L'Europe est sur l'écran radar de Saputo depuis quelque temps. Et pratiquement tous les scénarios d'acquisition sont sur la table, confie Lino Saputo Jr. «On pourrait acheter une entreprise en France, en Allemagne, au Danemark, en Italie, au Royaume-Uni ou en Irlande.» Cette fois, cependant, la multinationale veut faire l'acquisition d'une entreprise diversifiée, c'est-à-dire un transformateur qui fabrique du lait, du fromage ou tout autre produit ou ingrédient laitier. Il y a une dizaine d'années, Saputo avait acheté deux usines qui produisaient uniquement du fromage, la première en Allemagne, en 2006, la seconde au Royaume-Uni, en 2007. Une erreur, dit Lino Saputo Jr. L'entreprise a dû les vendre en 2013 et quitter le marché européen parce qu'elles n'étaient pas assez rentables. «Le problème, c'est qu'on était trop petit et qu'on ne faisait qu'un produit, du fromage», explique le patron de Saputo. Les concurrents européens ont profité de cette situation. Comme ils avaient une offre diversifiée (lait, fromage, ingrédients, etc.), ils vendaient parfois à perte leur fromage (par exemple, du mozzarella) afin de «sortir» Saputo du marché. «Ces conditions ne nous donnaient pas la possibilité de maîtriser notre destin», dit Lino Saputo Jr.

L'Océanie
entrer en Nouvelle-Zélande et consolider l'Australie

Saputo rêve de s'implanter en Nouvelle-Zélande. Pas pour le marché local, car la population du pays ne s'élève qu'à 4,7 millions d'habitants. Elle convoite plutôt le réseau de distribution des producteurs locaux de lait et de fromage en Asie-Pacifique, notamment en Chine, au Japon et en Corée du Sud. La multinationale exporte déjà dans cette région à partir de l'Australie, où elle exploite deux usines. L'acquisition d'une usine en Nouvelle-Zélande lui permettrait d'accroître davantage sa force de frappe en Asie-Pacifique. Même si certaines entreprises le font, Saputo exclut d'ores et déjà d'exporter du lait sous forme liquide en Chine ou ailleurs dans cette région, car ce procédé est trop coûteux, selon Lino Saputo Jr. «On pourrait par contre exporter du lait en poudre pour le reconstituer par exemple en Chine en y ajoutant de l'eau. Il serait également envisageable d'exporter du fromage ou un autre produit laitier», dit-il. Avoir l'oeil sur la Nouvelle- Zélande n'empêche pas Saputo de continuer de s'informer en ce qui concerne des acquisitions en Australie, où elle est présente depuis 2014. Toutefois, la priorité est, pour l'instant, d'y accroître ses capacités de production. Le marché australien est particulier. La production de l'ensemble des transformateurs laitiers diminue en raison de la chute des prix. En voulant accroître sa production, Saputo se positionne donc à contre-courant. Lino Saputo Jr. rétorque que ses deux usines australiennes réussissent à attirer de nouveaux agriculteurs. «Je pense qu'on s'est bâti une bonne crédibilité sur le marché australien», dit-il.

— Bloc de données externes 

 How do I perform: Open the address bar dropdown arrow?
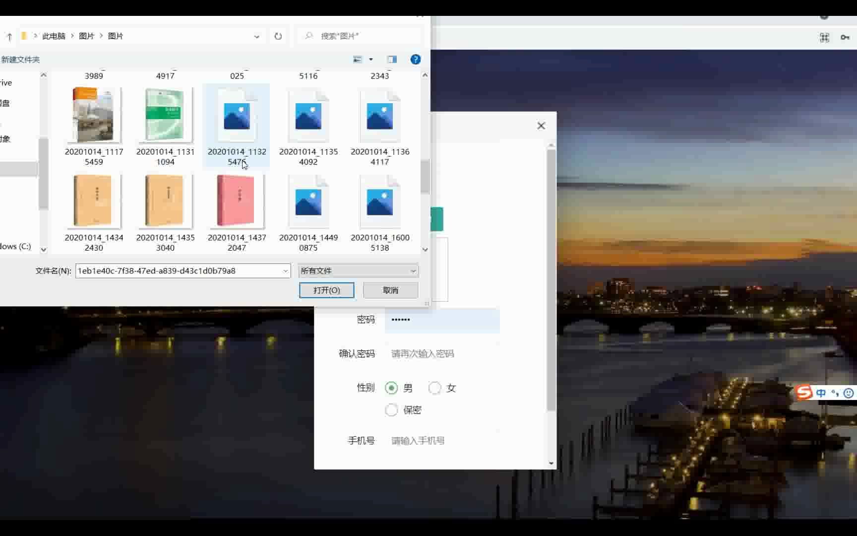[256, 36]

Lino Saputo Jr., au siège social corporatif de Saputo, dans l’arrondissement de Saint-Léonard, à Montréal. Dans l’aire d’accueil, un véhicule aux couleurs de Saputo rappelle les débuts de l’entreprise dans les années 1950.

Comment Saputo se démarque de ses concurrents

Saputo fait face à une vive concurrence à l'étranger. Sa règle d'or : ne jamais miser sur le prix de ses produits pour se démarquer. «Il faut être compétitif sur le prix, mais on n'affiche jamais le prix le plus bas. On mise plutôt sur la qualité de nos produits, le service à la clientèle et les autres services qu'on donne à nos clients», dit Lino Saputo Jr.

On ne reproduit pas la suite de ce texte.